* What you have to do:
Transcribe, word for word, every line from the one containing "[Banner schließen] (399, 90)" through the final line of the records, and omit the pictures.

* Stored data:
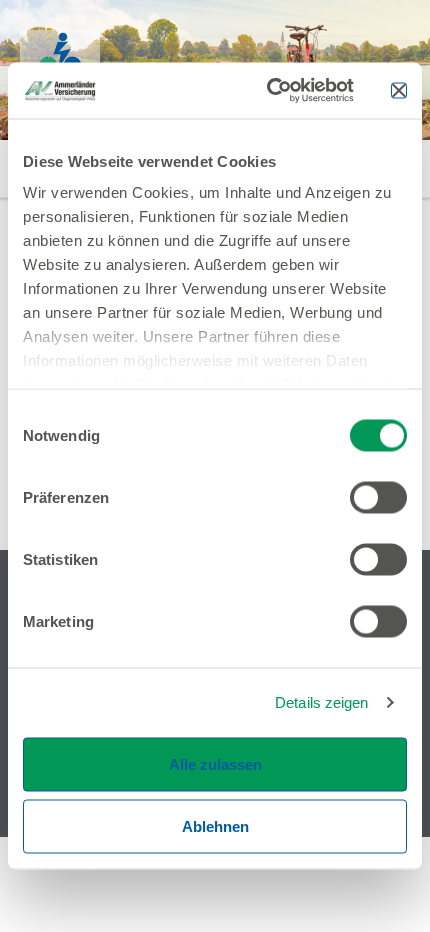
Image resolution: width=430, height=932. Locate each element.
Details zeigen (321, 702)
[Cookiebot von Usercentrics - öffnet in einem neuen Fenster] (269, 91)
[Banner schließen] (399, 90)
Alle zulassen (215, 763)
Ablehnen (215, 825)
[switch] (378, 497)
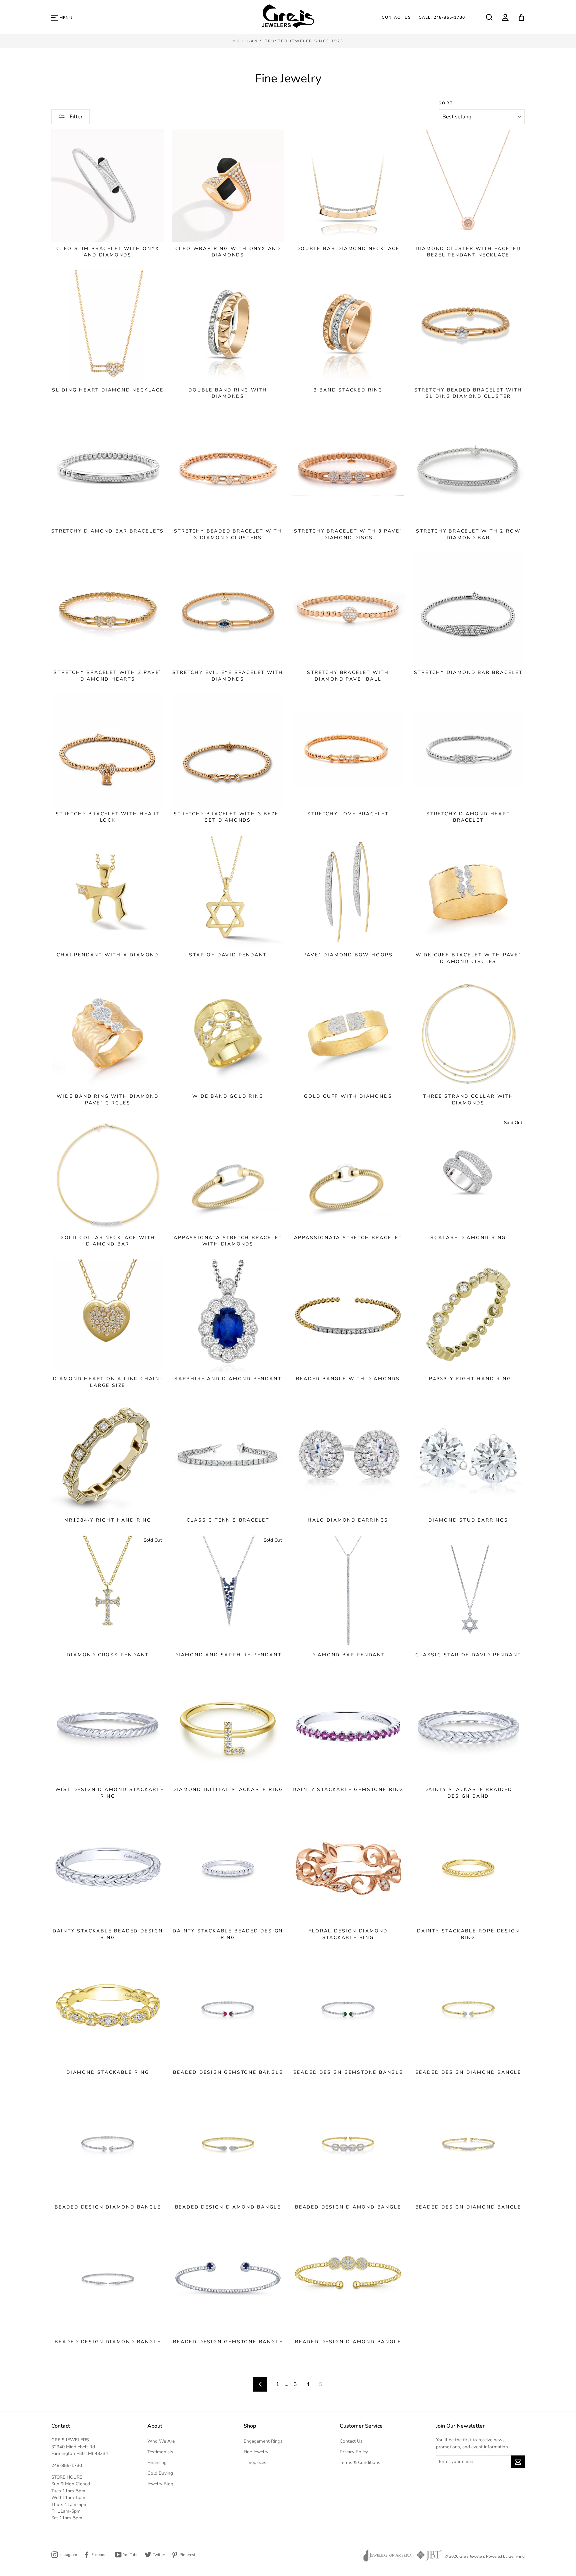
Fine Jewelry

* Response below:
[Banner schließen] (399, 90)
Alle zulassen (215, 763)
Ablehnen (215, 825)
[switch] (378, 497)
Fine Jewelry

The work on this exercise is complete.